21 mai 1988, salle des fêtes
Ça piaille de partout, dans tous les coins de la salle. Pour cause : ce soir c’est le concours des mini-miss ; un événement dans la région, peut-être aussi important que la Fête à la Saucisse. Chantal toise les autres mamans présentes ce jour-là. Elle en reconnaît quelques-unes, des précédents concours. Elle leur adresse un sourire hypocrite ; deux trois mots sur le temps pluvieux qui va abîmer le brushing des petites.
Elle aperçoit de loin sa fille, sa princesse, Jennifer, au milieu des autres petites, en train de répéter sa chanson, « la Vie en Rose » de Piaf. Pour Chantal, y a pas à dire, la version de sa fille est bien meilleure que l’originale. Elle lui fiche les frissons à chaque fois. D’ailleurs aux cinquante ans du Tonton Jean-Claude elle a même réussi à faire verser une larme à Papy André, c’est dire si elle est douée, la petite.
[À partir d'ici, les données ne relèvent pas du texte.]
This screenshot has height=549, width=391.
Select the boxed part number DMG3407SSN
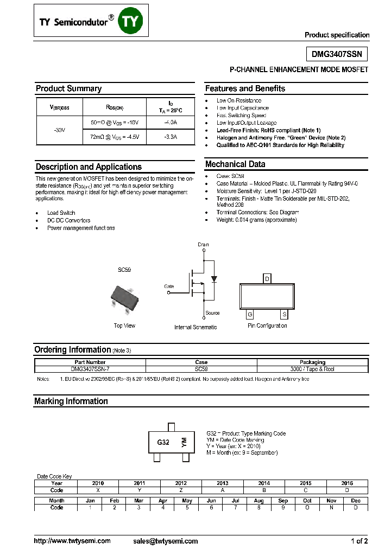(336, 54)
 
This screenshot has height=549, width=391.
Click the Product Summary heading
(68, 88)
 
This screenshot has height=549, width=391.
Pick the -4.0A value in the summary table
(170, 123)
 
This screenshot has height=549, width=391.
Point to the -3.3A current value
(170, 138)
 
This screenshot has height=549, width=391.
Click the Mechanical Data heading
(235, 164)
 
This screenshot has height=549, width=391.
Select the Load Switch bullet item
(61, 213)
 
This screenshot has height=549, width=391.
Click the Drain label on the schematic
(203, 245)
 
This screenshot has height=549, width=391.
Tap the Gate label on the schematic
(169, 286)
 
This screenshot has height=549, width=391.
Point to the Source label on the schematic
(212, 313)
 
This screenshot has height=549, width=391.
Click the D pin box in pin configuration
(267, 278)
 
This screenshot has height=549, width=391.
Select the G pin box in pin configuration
(250, 314)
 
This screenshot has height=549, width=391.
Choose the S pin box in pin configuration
(283, 314)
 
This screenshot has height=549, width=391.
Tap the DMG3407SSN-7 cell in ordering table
(90, 369)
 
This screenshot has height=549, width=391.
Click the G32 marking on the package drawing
(163, 442)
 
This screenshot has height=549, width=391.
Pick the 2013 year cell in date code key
(222, 483)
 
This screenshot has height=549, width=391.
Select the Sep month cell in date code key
(283, 500)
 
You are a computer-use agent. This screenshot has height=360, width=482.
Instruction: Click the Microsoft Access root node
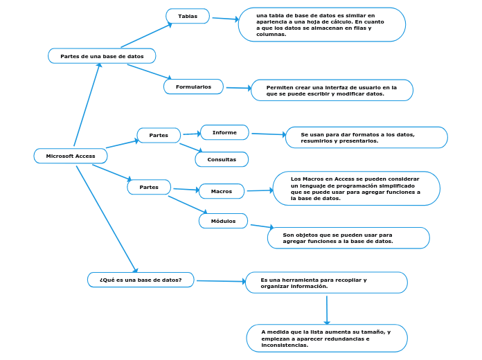(x=71, y=156)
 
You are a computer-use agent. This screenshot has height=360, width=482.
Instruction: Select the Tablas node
(x=188, y=16)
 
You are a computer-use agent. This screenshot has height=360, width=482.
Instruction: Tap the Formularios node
(x=193, y=87)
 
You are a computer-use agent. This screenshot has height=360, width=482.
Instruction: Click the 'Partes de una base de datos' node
(x=102, y=55)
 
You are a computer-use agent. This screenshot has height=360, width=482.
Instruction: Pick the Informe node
(x=224, y=132)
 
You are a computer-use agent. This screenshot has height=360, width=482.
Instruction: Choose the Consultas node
(x=222, y=159)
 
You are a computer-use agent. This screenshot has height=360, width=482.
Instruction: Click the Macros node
(x=222, y=191)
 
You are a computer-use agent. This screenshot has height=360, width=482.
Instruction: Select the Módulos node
(x=223, y=221)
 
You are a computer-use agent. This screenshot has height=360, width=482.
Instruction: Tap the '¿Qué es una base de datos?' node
(x=141, y=280)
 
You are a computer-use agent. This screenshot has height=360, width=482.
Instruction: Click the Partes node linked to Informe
(x=159, y=135)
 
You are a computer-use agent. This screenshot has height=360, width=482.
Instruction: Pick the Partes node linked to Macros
(x=149, y=187)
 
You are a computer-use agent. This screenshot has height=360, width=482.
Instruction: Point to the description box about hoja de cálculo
(x=322, y=25)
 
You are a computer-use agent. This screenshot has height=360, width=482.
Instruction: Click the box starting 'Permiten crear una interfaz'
(x=332, y=90)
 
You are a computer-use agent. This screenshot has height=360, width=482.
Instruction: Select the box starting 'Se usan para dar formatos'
(x=366, y=137)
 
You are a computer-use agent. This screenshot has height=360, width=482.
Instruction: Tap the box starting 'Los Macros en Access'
(x=357, y=188)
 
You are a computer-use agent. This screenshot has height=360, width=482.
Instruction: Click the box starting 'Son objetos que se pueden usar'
(x=348, y=237)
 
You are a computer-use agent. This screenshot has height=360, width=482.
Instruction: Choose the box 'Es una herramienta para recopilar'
(x=326, y=282)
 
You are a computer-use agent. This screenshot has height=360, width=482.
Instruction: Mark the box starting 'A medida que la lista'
(x=327, y=338)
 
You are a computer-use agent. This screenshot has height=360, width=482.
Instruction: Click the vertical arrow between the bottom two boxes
(x=327, y=309)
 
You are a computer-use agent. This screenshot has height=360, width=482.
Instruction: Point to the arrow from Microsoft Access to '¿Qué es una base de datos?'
(x=107, y=219)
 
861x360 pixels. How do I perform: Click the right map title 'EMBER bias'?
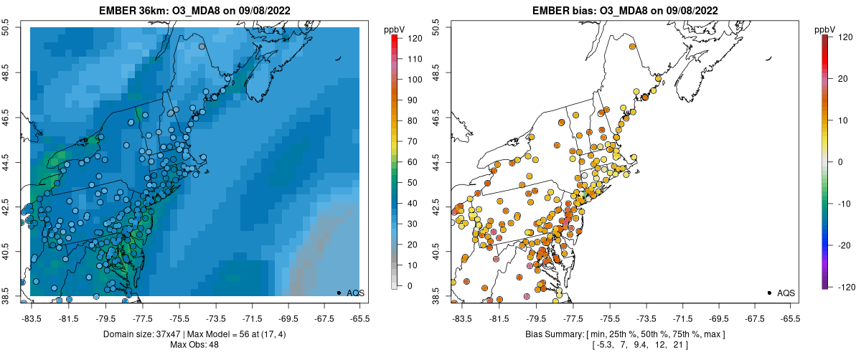click(562, 11)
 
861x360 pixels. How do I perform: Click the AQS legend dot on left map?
click(338, 293)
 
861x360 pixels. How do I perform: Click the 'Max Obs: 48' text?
click(194, 345)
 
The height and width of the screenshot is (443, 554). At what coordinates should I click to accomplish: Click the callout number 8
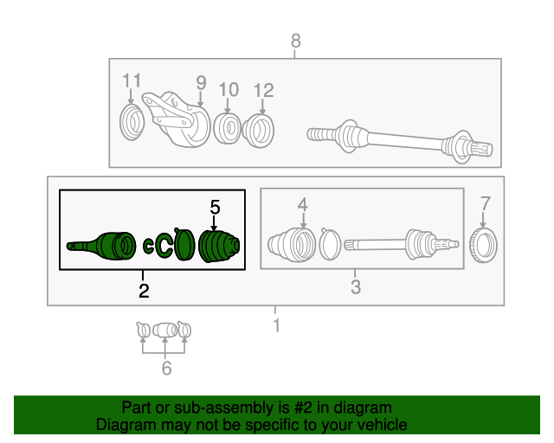tap(295, 40)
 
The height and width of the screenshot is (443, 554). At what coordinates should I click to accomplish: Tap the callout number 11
tap(131, 81)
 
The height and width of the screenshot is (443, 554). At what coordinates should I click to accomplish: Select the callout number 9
tap(201, 83)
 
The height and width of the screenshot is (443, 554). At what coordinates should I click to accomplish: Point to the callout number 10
tap(229, 89)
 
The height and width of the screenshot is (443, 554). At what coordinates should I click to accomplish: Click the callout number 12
tap(263, 89)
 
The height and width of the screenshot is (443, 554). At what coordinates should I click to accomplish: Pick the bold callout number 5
tap(215, 207)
C’est pas Chantal qui aurait pu émouvoir son père ; elle qui ne pouvait pas aligner deux notes sans faire trembler la maison.
L’a pas intérêt à se planter ce soir, Jennifer. C’est son 4e concours, et, pour une fois, ça serait bien qu’elle ait le podium, que l’investissement de Chantal serve à quelque chose.
Sauf que le podium en vrai, y a que Chantal qui en rêve. Suffit de voir les soirées entières passées à visionner des cassettes vidéo de concours des années précédentes, pour repérer la bonne attitude, la bonne démarche qu’elle allait enseigner à sa fille. Il suffit de voir les sommes dépensées en leçon de chant, de claquettes, en robe à tulle et paillettes. Ça lui a d’ailleurs valu quelques nuits sur le canapé, parce que son mari Michel était pas vraiment d’accord pour sacrifier son budget vacances contre un trophée dont il n’avait jamais vu la couleur.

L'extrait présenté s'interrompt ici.